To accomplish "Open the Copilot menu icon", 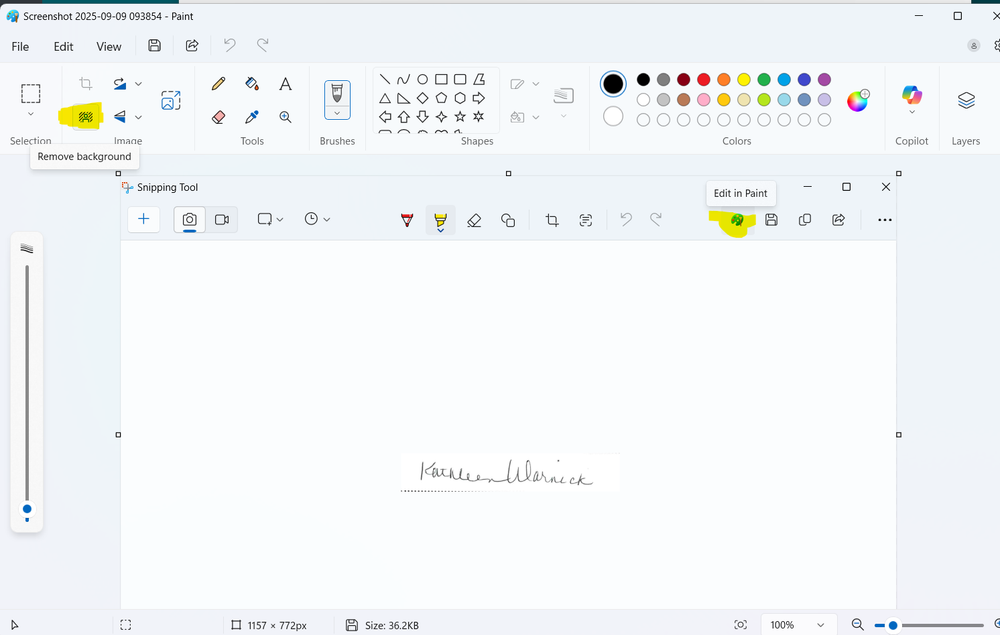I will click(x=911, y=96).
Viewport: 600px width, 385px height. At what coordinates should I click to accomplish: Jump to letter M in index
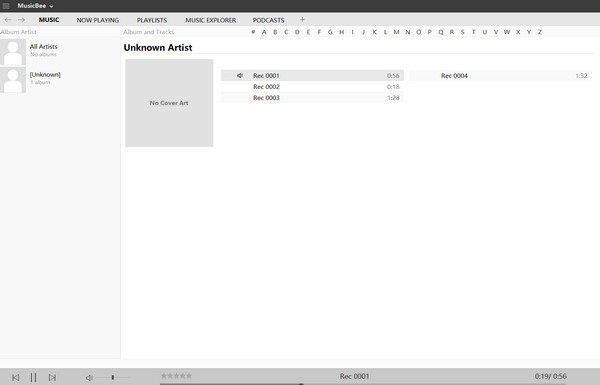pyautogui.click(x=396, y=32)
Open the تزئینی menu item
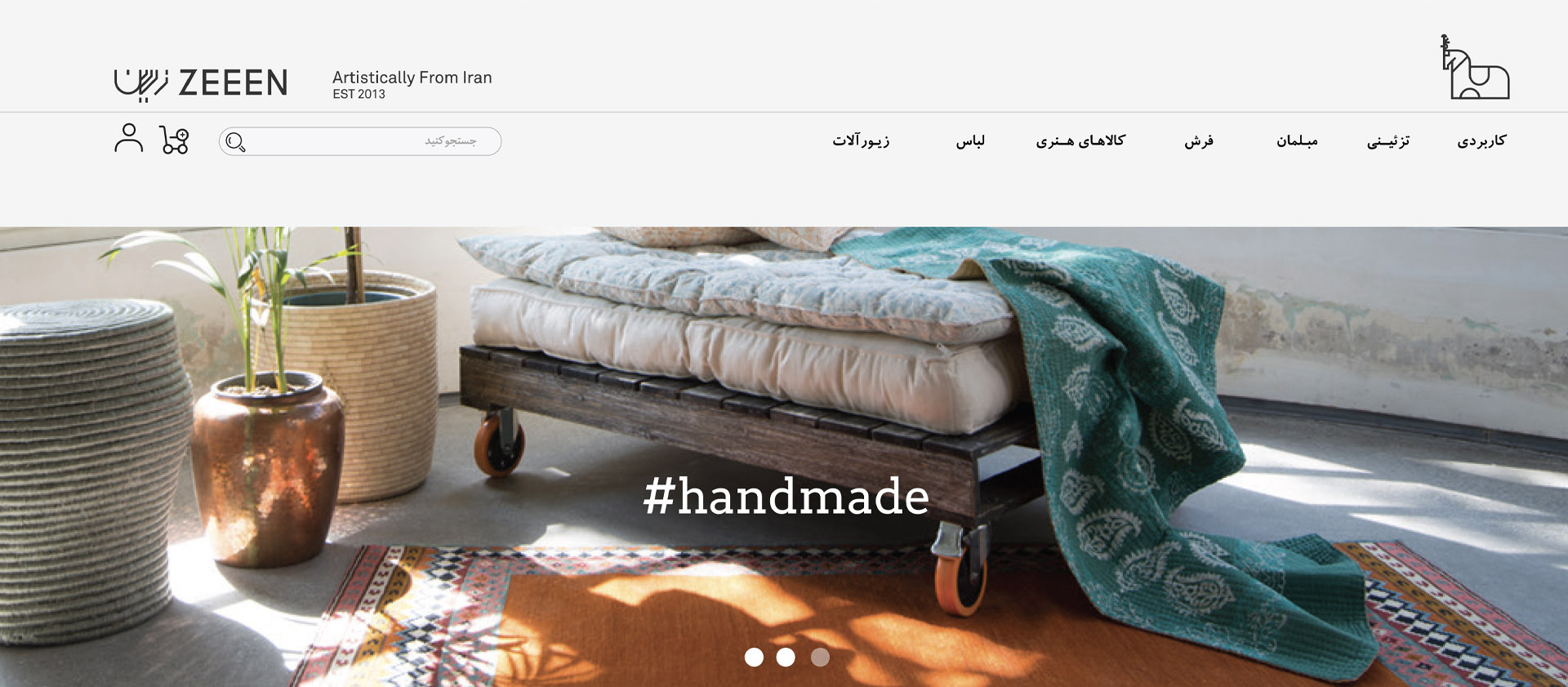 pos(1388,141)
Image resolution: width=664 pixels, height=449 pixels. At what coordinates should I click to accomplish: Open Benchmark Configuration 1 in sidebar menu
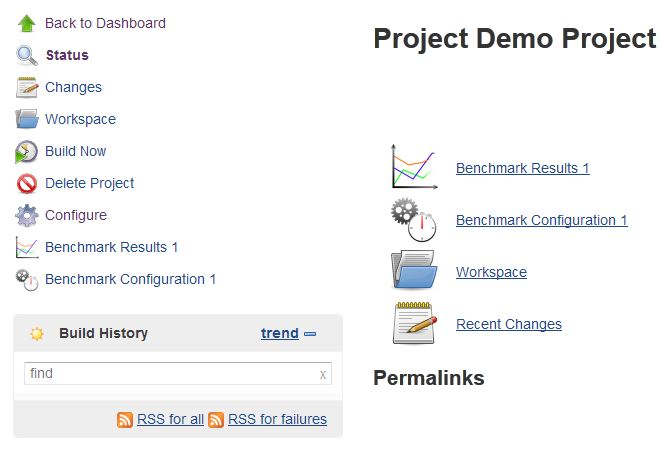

==

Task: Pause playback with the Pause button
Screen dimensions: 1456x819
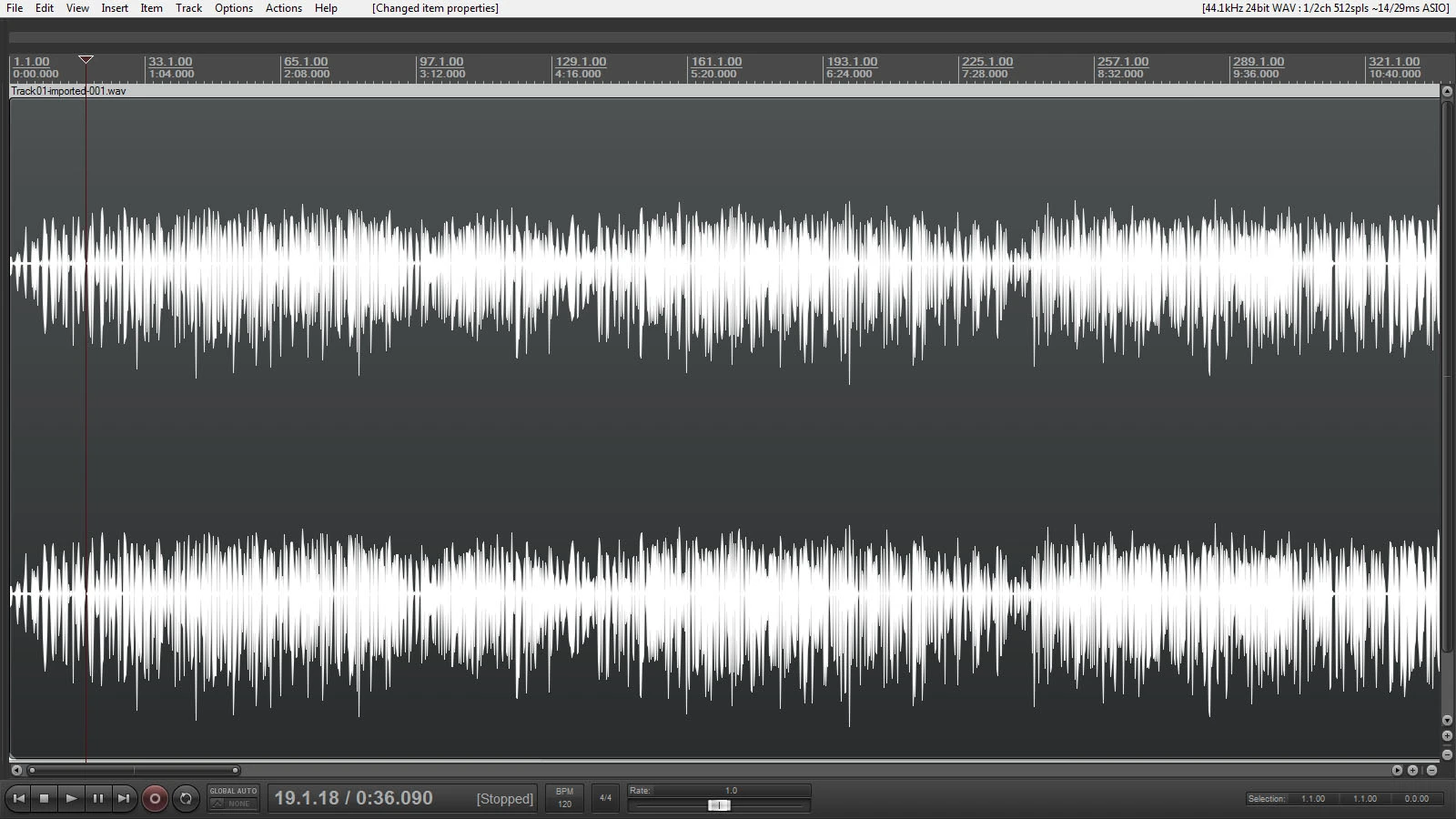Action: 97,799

...

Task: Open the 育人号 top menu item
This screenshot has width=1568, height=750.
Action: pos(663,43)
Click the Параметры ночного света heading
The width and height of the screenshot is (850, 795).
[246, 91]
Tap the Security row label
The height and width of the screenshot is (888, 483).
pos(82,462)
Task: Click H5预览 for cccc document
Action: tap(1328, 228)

## WORK TO COMPLETE
Copy needed, without pictures: the lines of the listing above from the line containing "Open the تزئینی menu item" up to and including the line containing "Image resolution: width=664", set down exactly.

## OUTPUT
Open the تزئینی menu item
 pos(1388,141)
Image resolution: width=664 pixels, height=449 pixels. At what coordinates should I click to accomplish: Open Benchmark Configuration 1 in sidebar menu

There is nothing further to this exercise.